Webhooks let your agent react the instant something happens in an external service — a push on GitHub, a paid invoice in Stripe, a new Slack message — instead of polling for changes. In this tutorial you’ll create a webhook, register it with GitHub, and watch your agent receive events. Optionally, you’ll verify the signature in your own receiver.

For the concepts behind everything here, see the Webhooks overview.

A webhook belongs to exactly one agent and gives it a private inbound URL. Create one either way — both act on the same webhook with the same rules:

  • From the dashboard: open your agent, go to its Webhooks section, and create a webhook. Optionally tag it with the provider (github) so deliveries carry that hint.
  • From the agent itself: ask the agent to create a webhook. Agents have built-in webhook tools and can create and manage their own — an agent can even create the webhook and register it with GitHub in a single task, no human in the loop.

Creating a webhook returns two fields that matter:

{
"webhookId": "whk_01J9Z8Q…",
"url": "https://webhooks.alfe.ai/v1/hooks/whk_01J9Z8Q…",
"signingSecret": "",
"provider": "github",
"active": true
}
  • url is the address you give to GitHub.
  • signingSecret verifies that deliveries genuinely came from Alfe.

In your repository, open Settings → Webhooks → Add webhook and set:

  • Payload URL: the webhook url from step 1.
  • Content type: application/json.
  • Events: choose what you care about (for example Just the push event).

Save it.

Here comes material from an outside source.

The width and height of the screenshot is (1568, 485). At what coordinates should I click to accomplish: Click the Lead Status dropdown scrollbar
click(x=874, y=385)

GitHub sends a ping event immediately.

Every inbound delivery is verified by Alfe and handed to your agent in real time. Trigger an event — push a commit — and your agent receives the payload, tagged with the github provider hint so it knows what to expect.

If your agent was offline when an event arrived, the delivery is retained and handed over when it reconnects. You can review recent delivery activity for a webhook to confirm events are arriving — see Delivery and retries.

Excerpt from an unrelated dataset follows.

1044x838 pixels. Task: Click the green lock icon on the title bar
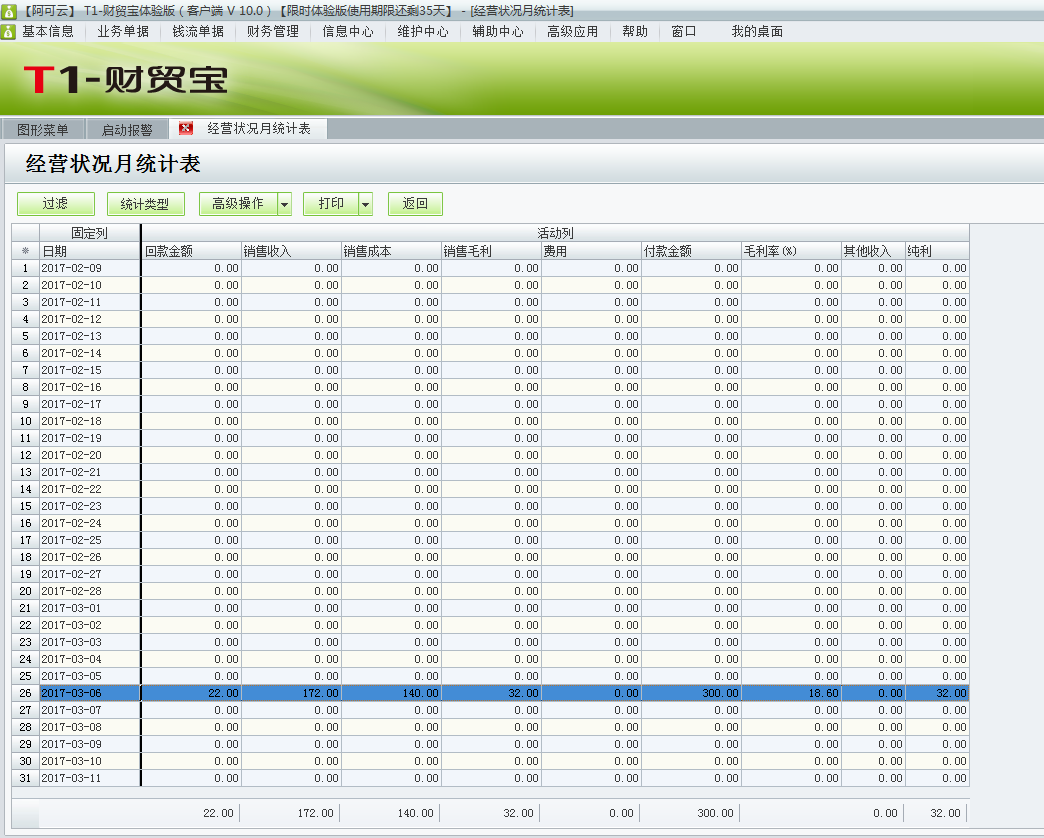coord(10,9)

4. (Optional) Verify signatures in your own receiver

Section titled “4. (Optional) Verify signatures in your own receiver”

If you put your own service in front of the webhook to pre-process events, verify the signature yourself so you only act on authentic requests. Alfe signs every delivery with an X-Alfe-Signature-256 header — an HMAC-SHA256 of the raw request body, keyed with your signing secret:

verify-signature.ts
import crypto from "node:crypto";
function verifyAlfeSignature(rawBody: Buffer, secret: string, signature: string): boolean {
const expected =
"sha256=" + crypto.createHmac("sha256", secret).update(rawBody).digest("hex");
if (expected.length !== signature.length) return false;
return crypto.timingSafeEqual(Buffer.from(expected), Buffer.from(signature));
}

The full contract, an Express example, and a Python version are in Verifying signatures.

When you’re done, delete the webhook (from the dashboard or via the agent’s tools) — this deactivates its URL, after which inbound requests are rejected with 404. Remove the webhook from GitHub too so it isn’t left calling a dead endpoint.

  • Each agent gets its own signed, inbound webhook endpoint.
  • You can manage webhooks from the dashboard or let the agent manage its own — both enforce the same per-agent ownership.
  • Deliveries are HMAC-signed and can be verified anywhere the standard HMAC-SHA256 algorithm is available.